The hardest-hit would most likely be Ward 8, which exports thousands of students to attend charter schools elsewhere in the District.

“I think there’s a higher obligation to make sure that options are available in the neediest areas,” said Shantelle Wright, founder of Achievement Prep Public Charter School in Ward 8. “There are children in my ward that we don’t necessarily offer a high-quality education, and I don’t think they should be blocked out because of where they live.”

Charter schools currently enroll kids from across the city, conducting lotteries if there is more demand than space available. That gives all students equal access to admission – but also means, given huge competition for the best charters, that families can be shut out of the school down the street.

That upsets some parents, and earlier this year, then-D.C. Council Chairman Kwame Brown wrote legislation requiring the task force to examine the issue. Brown is no longer around, but Tommy Wells (D-Ward 6) — whose ward is home to several sought-after charters — remains a big booster for giving kids dibs on schools close to home.

Task force members seemed to lean instead Tuesday toward giving an admissions advantage to students whose schools have been shuttered. DCPS is expected to announce a round of school closures sometime this fall.

“I’m hearing something of a consensus, one thing we can all agree on,” said Brian Jones, chairman of the D.C. Public Charter School Board. “Preference makes some sense when we’re dealing with students in a facility that is closing.”

Others proposed giving admissions preference to students living in neighborhoods with the fewest “quality seats,” as identified by a controversial study released this year by Deputy Mayor for Education De’Shawn Wright. “Quality seats” were defined as those in schools where test scores were high or improving.

“If you’re a student and there’s a service gap, maybe you get a preference because you have that service gap, and you can go anywhere in the city,” said Scheherazade Salimi, a senior adviser to the deputy mayor.

Robert Cane, executive director of Friends of Choice in Urban Schools, said he doubted that idea would fly with the council because it would end up making it harder, in well-served parts of the city, for kids to get into the charter school down the street.

“I don’t really think that’s politically sensible,” Cane said.

“I don’t know if it’s ‘not sensible’ as much as it’s a fight you’ve got to pick and have if it’s the right thing to do,” Salimi replied.

Some task force members expressed frustration Tuesday with what they said was a politically driven mandate that failed to address the root problem – a lack of enough good schools to meet demand.

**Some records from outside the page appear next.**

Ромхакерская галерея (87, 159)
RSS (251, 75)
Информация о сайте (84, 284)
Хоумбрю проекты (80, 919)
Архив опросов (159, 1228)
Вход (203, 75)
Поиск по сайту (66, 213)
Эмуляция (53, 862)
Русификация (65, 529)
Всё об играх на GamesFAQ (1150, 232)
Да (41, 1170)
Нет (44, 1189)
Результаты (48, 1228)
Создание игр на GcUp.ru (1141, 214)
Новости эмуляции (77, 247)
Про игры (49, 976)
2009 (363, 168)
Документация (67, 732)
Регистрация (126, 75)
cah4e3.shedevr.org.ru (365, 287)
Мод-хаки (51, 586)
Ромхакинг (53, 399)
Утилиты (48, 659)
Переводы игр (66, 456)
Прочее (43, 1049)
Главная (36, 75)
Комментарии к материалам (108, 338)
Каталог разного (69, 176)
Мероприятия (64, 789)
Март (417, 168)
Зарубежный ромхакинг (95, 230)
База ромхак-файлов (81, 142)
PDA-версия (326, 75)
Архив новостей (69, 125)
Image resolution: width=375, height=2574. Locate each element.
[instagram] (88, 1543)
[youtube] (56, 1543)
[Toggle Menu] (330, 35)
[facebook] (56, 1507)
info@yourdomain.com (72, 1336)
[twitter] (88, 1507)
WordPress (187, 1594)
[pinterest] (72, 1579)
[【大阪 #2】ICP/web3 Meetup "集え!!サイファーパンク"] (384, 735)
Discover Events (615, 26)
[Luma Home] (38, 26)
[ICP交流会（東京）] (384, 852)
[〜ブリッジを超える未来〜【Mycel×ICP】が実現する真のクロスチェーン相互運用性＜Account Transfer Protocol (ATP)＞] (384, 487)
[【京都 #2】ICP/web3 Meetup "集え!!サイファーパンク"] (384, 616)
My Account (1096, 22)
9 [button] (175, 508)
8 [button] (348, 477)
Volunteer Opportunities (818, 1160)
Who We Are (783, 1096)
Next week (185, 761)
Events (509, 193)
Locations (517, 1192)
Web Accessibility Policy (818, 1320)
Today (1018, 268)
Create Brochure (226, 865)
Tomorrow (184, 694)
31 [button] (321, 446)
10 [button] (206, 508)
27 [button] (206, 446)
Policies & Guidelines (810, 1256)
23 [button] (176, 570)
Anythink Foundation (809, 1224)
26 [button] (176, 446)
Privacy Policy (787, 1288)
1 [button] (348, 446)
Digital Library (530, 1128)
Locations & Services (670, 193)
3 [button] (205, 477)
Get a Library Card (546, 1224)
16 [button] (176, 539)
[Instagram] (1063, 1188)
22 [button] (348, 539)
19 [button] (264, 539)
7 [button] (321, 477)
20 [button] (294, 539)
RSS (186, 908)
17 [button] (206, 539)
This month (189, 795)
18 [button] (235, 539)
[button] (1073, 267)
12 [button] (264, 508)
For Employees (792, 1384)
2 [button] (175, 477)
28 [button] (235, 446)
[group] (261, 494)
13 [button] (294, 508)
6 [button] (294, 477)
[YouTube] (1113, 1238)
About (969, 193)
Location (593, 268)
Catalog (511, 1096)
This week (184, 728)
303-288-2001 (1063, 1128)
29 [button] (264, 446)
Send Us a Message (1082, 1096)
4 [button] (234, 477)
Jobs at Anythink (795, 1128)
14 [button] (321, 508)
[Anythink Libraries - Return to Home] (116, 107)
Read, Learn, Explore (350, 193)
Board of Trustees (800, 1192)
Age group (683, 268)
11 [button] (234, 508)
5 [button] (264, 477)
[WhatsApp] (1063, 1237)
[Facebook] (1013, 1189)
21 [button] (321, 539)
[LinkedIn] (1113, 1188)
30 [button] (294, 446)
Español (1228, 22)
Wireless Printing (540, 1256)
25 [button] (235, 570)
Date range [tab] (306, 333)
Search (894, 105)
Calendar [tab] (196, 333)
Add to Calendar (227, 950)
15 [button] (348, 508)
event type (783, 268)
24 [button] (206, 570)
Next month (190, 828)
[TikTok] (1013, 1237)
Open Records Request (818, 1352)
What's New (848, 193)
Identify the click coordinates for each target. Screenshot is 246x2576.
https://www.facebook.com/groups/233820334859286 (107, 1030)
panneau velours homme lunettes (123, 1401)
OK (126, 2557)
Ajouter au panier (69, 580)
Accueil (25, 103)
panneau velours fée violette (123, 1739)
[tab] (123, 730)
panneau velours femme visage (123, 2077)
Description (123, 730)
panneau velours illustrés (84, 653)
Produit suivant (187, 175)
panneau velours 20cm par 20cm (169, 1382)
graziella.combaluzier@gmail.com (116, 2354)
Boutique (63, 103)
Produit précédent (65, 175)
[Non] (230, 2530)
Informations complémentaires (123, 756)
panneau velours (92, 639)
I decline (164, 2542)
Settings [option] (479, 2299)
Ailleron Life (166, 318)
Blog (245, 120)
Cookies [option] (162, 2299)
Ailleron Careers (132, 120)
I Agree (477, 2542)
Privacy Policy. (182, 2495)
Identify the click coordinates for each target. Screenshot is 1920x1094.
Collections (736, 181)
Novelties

“With neighborhood preference, we’re trying to figure out how to ration the good schools,”said Mark Schneider, vice president of the American Institutes for Research. “But the fact of the matter is there’s just not enough good seats to go around.”

Nathan Saunders, president of the Washington Teachers Union, challenged the working definition of “quality seats,” arguing that parents value schools according to more than test scores and enrollment numbers. Saunders urged the task force to “dig a little deeper” to learn more about why families send their kids to schools in other wards, and how neighborhood preference would affect those decisions.

New Orleans, Denver, Chicago and New York all have some sort of neighborhood preference for charter schools. The D.C. task force will consider those cities’ policies as it moves forward.

The task force will meet again in October and November and will take public testimony at future meetings.

Besides Wright, Cane, Jones, Salimi, Schneider and Saunders, identified above, the task force members are: Beverly Wheeler, designee of D.C. Council Chairman Phil Mendelson; Jose Alvarez, Office of the State Superintendent of Education; Claudia Lujan, DCPS; Ramona Edelin, D.C. Association of Public Chartered Schools; Renita Thukral, National Alliance for Public Charter Schools; and Karen Dresden, Capital City Public Charter School.

This post has been updated to clarify that charter schools only conduct enrollment lotteries when there’s more demand than space available. It also originally reported that the next task force meeting is Oct. 18 at THEARC, but the date and time are being finalized.